Kylie is one of my dearest friends and near to qualifying as a nurse. I cannot think of a person more suited to the job. She is almost pathologically empathetic, particularly when it comes to animals. She is feared by local vets, to who she regularly brings near-dead possums scraped from edges of roads. She keeps a blanket in the back of her car expressly for this purpose.

It’s been a while since I’ve been down that way and it was unrecognisable. Indeed, I got lost. What was once pleasant and semi-rural is now undergoing rapid change.

Housing developments are spreading like a necrotising rash, an untiring cloud of unknowing. These are the fabled mcmansion estates, which may only be visited by converting large amounts of gasoline into poisonous exhaust. Other means of transport are either impractical or non-existent. The children who grow up here will struggle to avoid alienation in their cavernous, appliance-filled houses. Perhaps the internet will be their saviour. Perhaps there will be helicopter airlifts.

I saw no solar panels. No water tanks. I imagine the large developers have lawyers to sleaze them out of those annoying obligations. Do these houses have double glazing? Solar hot water? I wonder just how ugly they really are? When carbon trading begins, just how difficult will it be for the dull sublunary occupants of these macmansions?

At least the financial ‘meltdown’ will slow the carbonators down a little.

I do go on.

I’ve got a stall at Camberwell Market tomorrow, in case any one is in need of vast quantities of ridiculously cheap books. It’s been a while since I’ve culled the distributed tumour that is my book collection. The blame rests with my embarrassing second life as Lampsucker the ebay seller - and with what my wife calls my ‘Asperger’s syndrome’.

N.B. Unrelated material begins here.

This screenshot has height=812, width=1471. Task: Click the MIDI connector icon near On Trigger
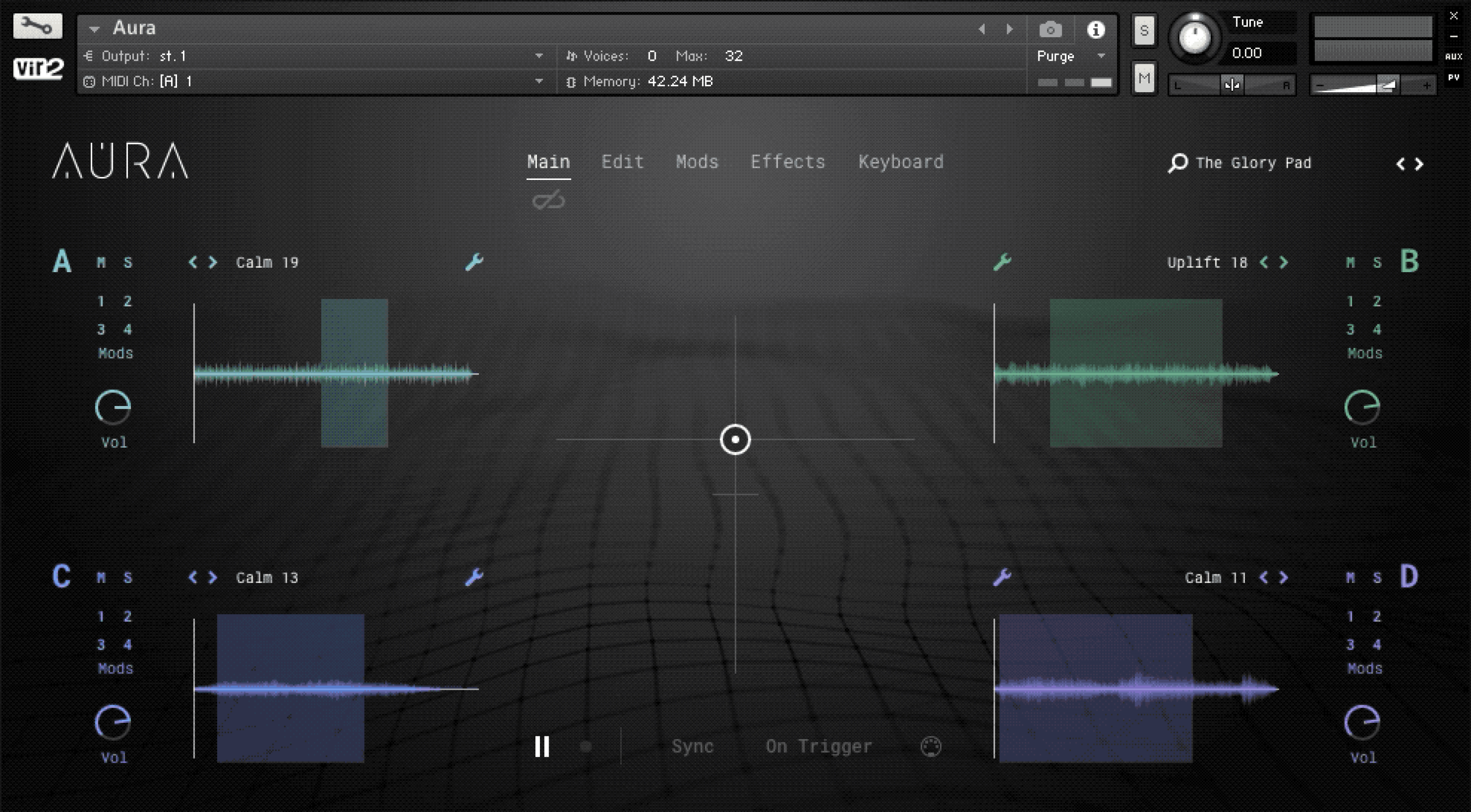[931, 746]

Admittedly, I do have trouble disposing of objects. I am a recovering hoarder. And I am subject to sudden consuming obsessions. And I have a well-established reputation for saying inappropriate things in social situations. And I have been accused of lacking emotional reciprocity. And I do react with abnormal intensity when others interrupt my routines ...

Aspeger’s is a ‘spectrum’ now, not a ‘syndrome’ – so perhaps I lie somewhere in the very mild reaches. Personally, as the occupant of my own mind, I think it’s possible. Others, excluding my wife, say it’s just eccentricity. But these days even things like eccentricity seem to need a medical description. So be it. After all, Einstein has apparently been post-diagnosed with Asperger’s.